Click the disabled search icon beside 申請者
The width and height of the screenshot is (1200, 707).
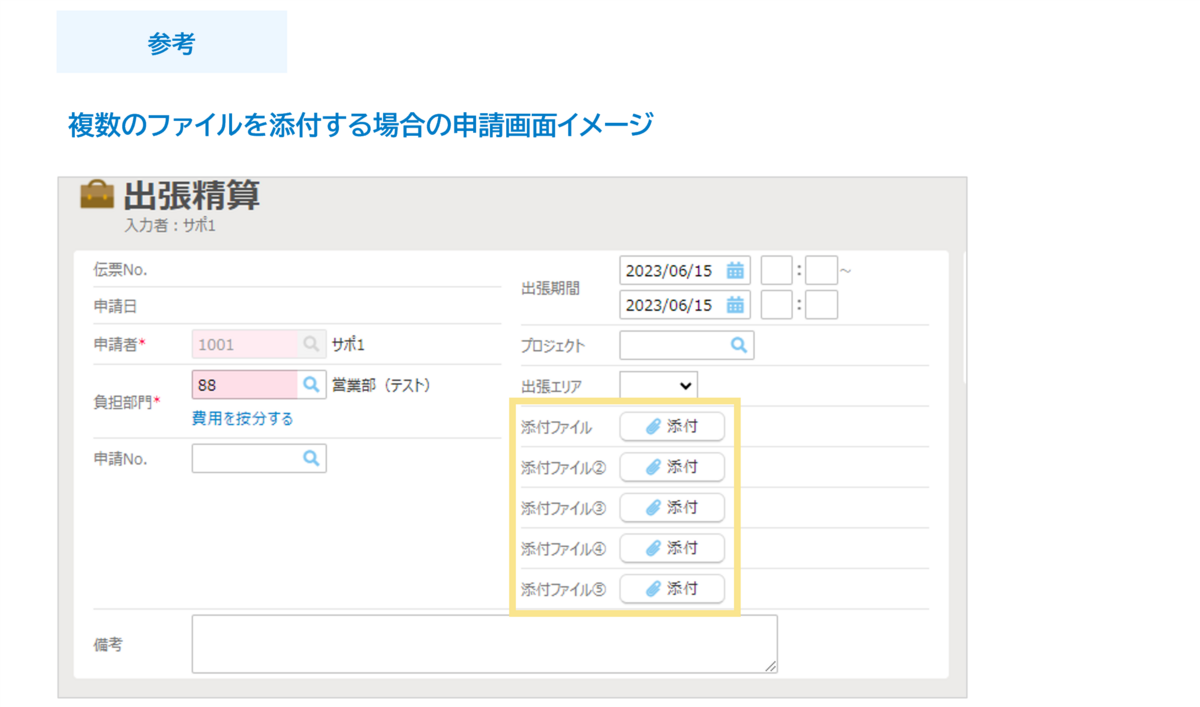[311, 344]
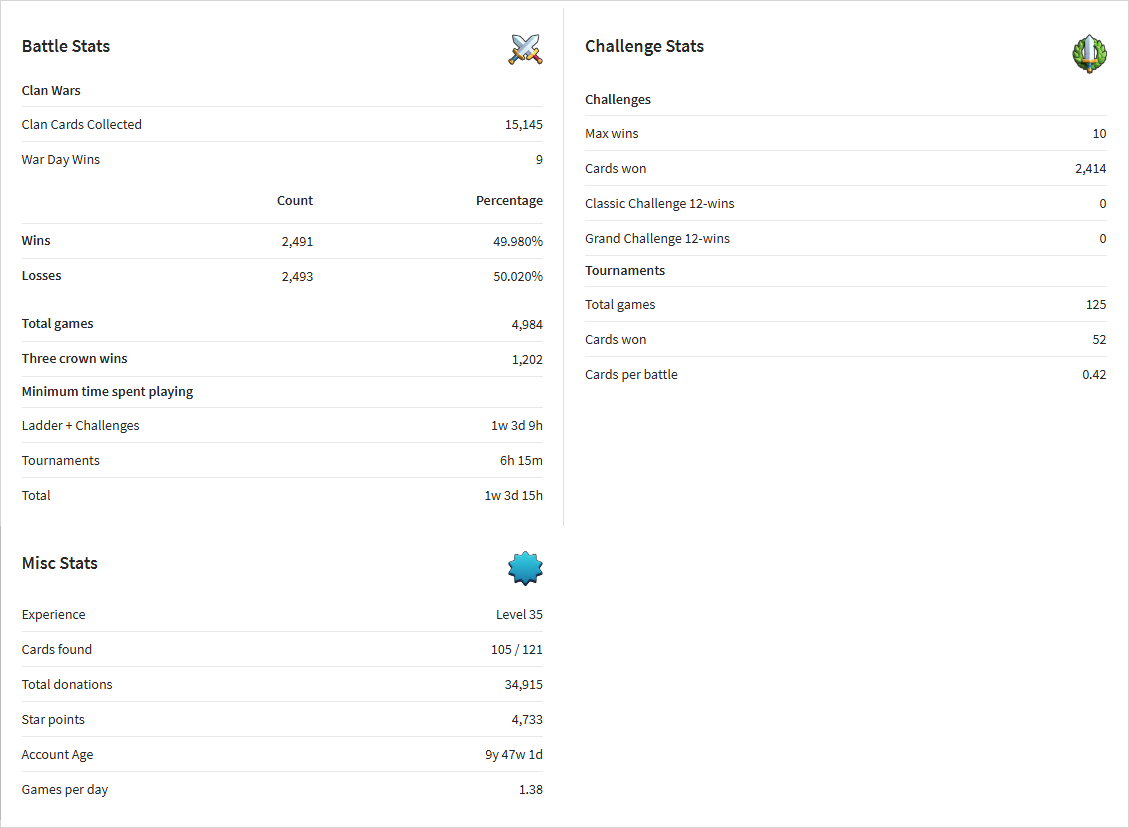This screenshot has height=828, width=1129.
Task: Click the blue star Misc Stats icon
Action: (525, 568)
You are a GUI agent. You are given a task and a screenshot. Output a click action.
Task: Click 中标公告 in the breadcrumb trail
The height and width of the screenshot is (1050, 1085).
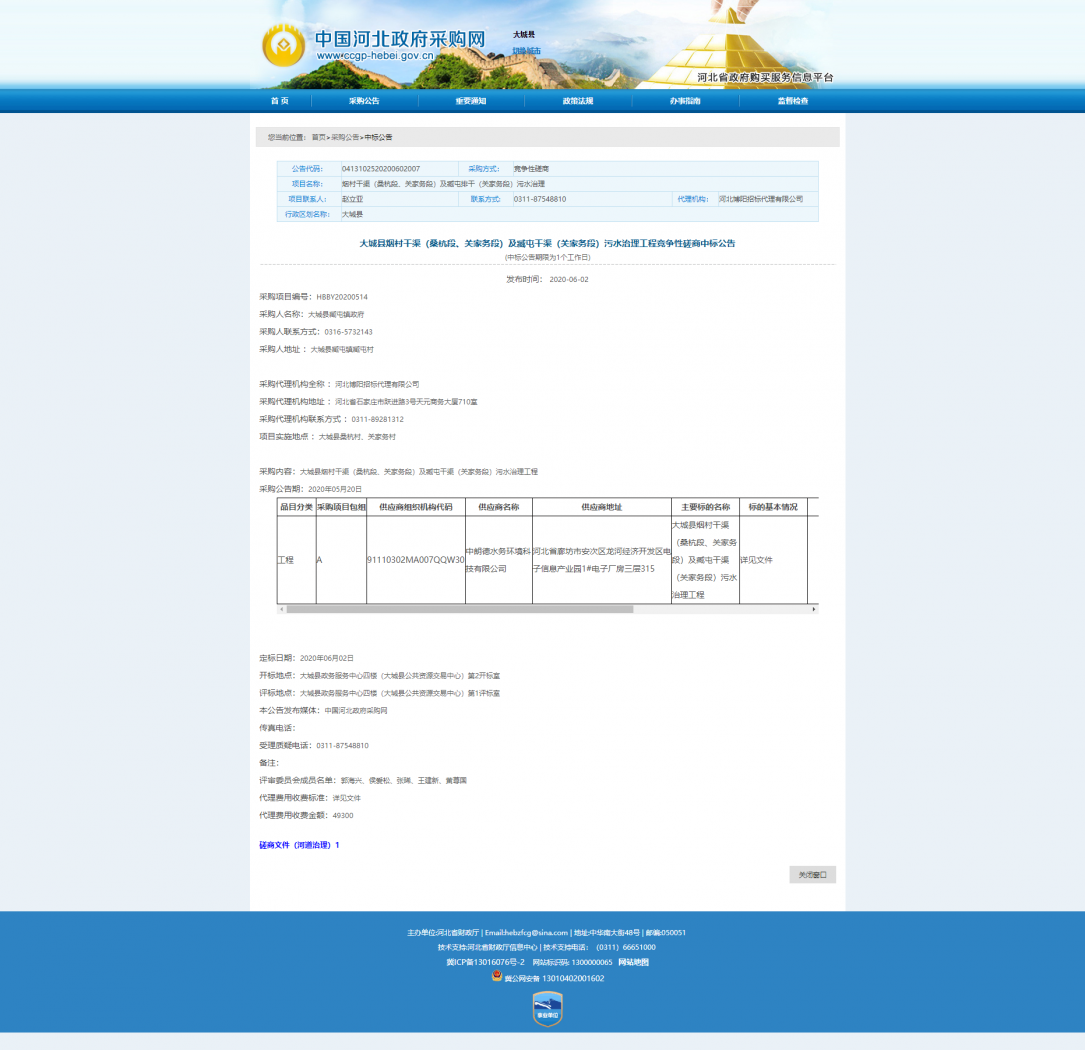[378, 137]
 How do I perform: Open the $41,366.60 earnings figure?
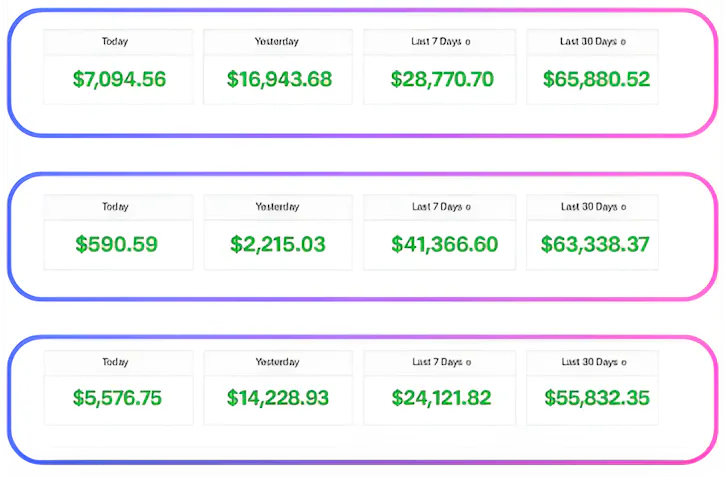[441, 243]
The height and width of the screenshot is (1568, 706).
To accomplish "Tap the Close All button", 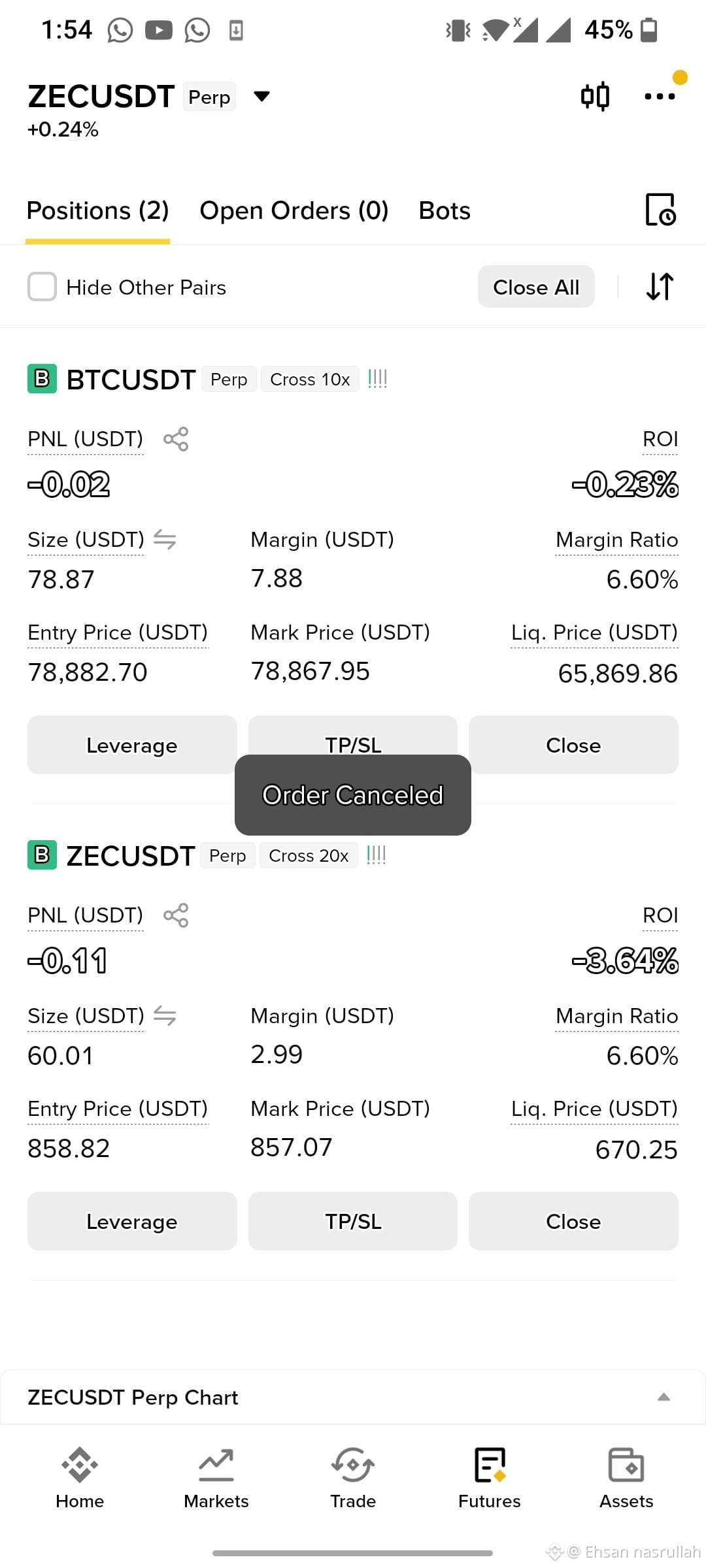I will click(x=536, y=287).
══════
● **Directions for this task**
The lines to write out are those from the first line of the listing above through the line bearing "Task: Click 中标公告 in the breadcrumb trail", both included, copied exactly with pictures dropped.

● **Response area**
Click the disabled search icon beside 申請者
The width and height of the screenshot is (1200, 707).
[311, 344]
This screenshot has height=828, width=1129.
Task: Click the blue star Misc Stats icon
Action: (525, 568)
You are a GUI agent. You are given a task and a screenshot. Output a click action.
Task: Click 中标公告 in the breadcrumb trail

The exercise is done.